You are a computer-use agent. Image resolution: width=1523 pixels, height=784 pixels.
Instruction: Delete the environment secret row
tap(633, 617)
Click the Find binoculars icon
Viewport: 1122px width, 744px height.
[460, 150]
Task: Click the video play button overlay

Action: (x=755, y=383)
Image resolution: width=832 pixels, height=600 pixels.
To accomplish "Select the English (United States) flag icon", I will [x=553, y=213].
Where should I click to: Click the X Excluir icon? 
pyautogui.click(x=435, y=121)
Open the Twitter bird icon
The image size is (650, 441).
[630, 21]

================

▸ **IL PROBLEMA**
Per favore, riporta tutte le righe qui sopra in una tabella Markdown con le colonne «N.» e «Testo», escludendo quelle vuote. Nella colonna «N.» indica il numero progressivo di ciascuna riga.

▸ **RISPOSTA**
| N. | Testo |
|---|---|
| 1 | You are a computer-use agent. Image resolution: width=1523 pixels, height=784 pixels. |
| 2 | Instruction: Delete the environment secret row |
| 3 | tap(633, 617) |
| 4 | Click the Find binoculars icon |
| 5 | Viewport: 1122px width, 744px height. |
| 6 | [460, 150] |
| 7 | Task: Click the video play button overlay |
| 8 | Action: (x=755, y=383) |
| 9 | Image resolution: width=832 pixels, height=600 pixels. |
| 10 | To accomplish "Select the English (United States) flag icon", I will [x=553, y=213]. |
| 11 | Where should I click to: Click the X Excluir icon?  |
| 12 | pyautogui.click(x=435, y=121) |
| 13 | Open the Twitter bird icon |
| 14 | The image size is (650, 441). |
| 15 | [630, 21] |